# jammer



## Chazzwozzer

Hi,

While we were talking about time passing so quickly that we can't get things done on time, my Dutch friend used this word, _jammer_.

Is jammer a little bit cynical? How do you exactly pronounce it? Are there any synonymous words?

Groetjes,
Ekin


----------



## Abu Bishr

In Afrikaans it means something like "Sorry" (while feeling a little dejected at the same time) and is pronounced like "yummer" in English with the "r" obviously more accentuated.


----------



## Frank06

Hi,


Chazzwozzer said:


> While we were talking about time passing so quickly that we can't get things done on time, my Dutch friend used this word, _jammer_.
> Is jammer a little bit cynical? How do you exactly pronounce it? Are there any synonymous words?


 
As such, the word 'jammer' isn't necessarily cynical (the same way as English '(it's a) pity'). It can be used in a cynical way, but that depends on the context, the intonation, the timing, the facial expresion etc. of the speaker. 

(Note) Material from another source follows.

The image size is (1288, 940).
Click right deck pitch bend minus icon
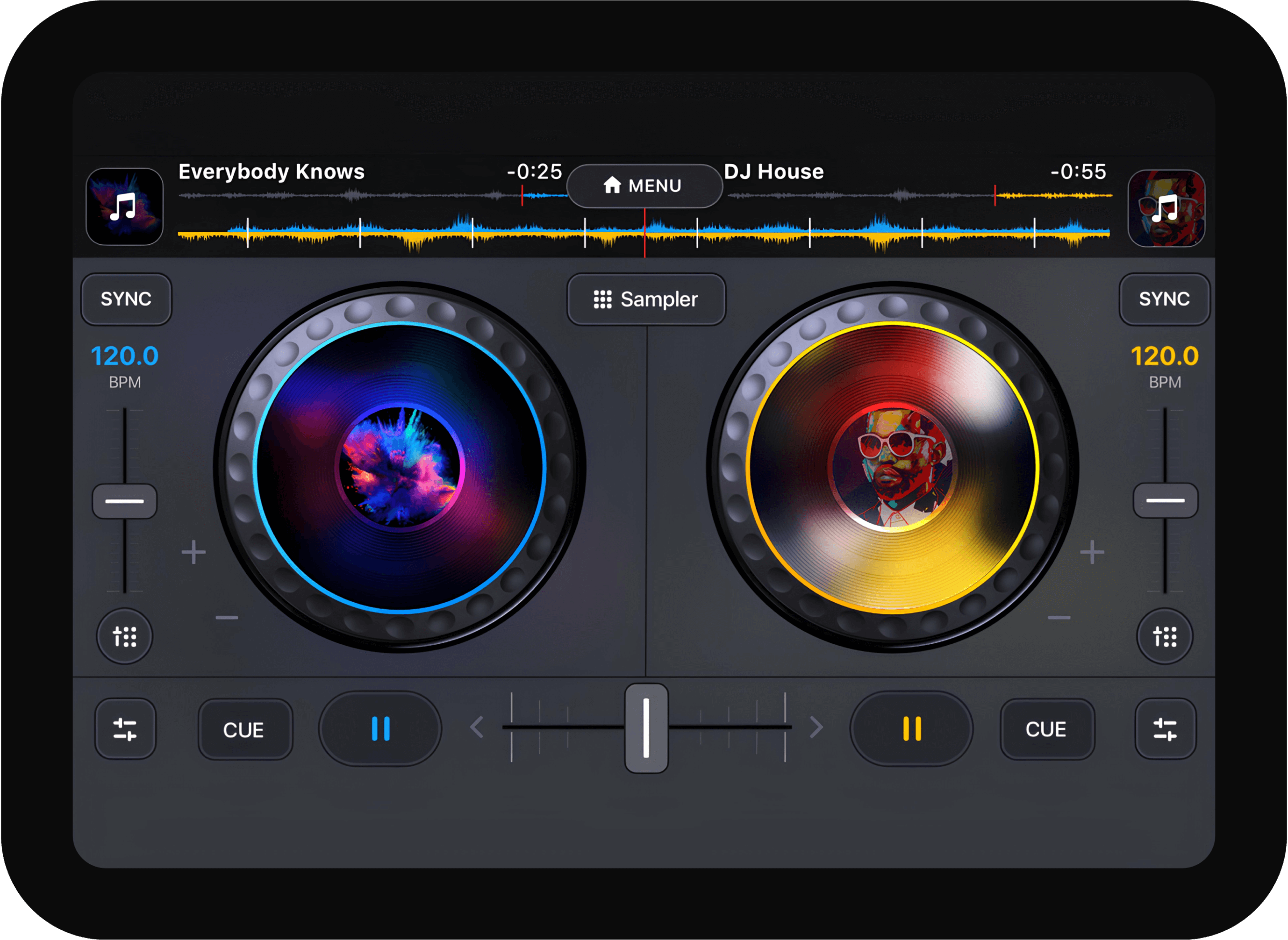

In this context, the words 'spijtig' and 'helaas' can be used.

Groetjes,

Frank


----------



## sanspacey

it's like "shame" an expression of regret.


----------



## Hummermeister

It might be as our word in German "Jammer", "jämmerlich", "Gejammer"(Geheul) etc.

"Dat/Dit is jammer!" = Das ist zu bejammern, das ist schade


----------



## Red Arrow

It would be written "yamer" in Turkish, except that the letter 'e' is reduced to a schwa like in the English words ov*e*n, mount*ai*n, Lond*o*n, etc.

IPA /jɑmər/


----------



## Hummermeister

I have studied also in Germany a bit Turkish language, and I think you mean "yagmur" = rain, yes? Maybe I have wrong understood.


----------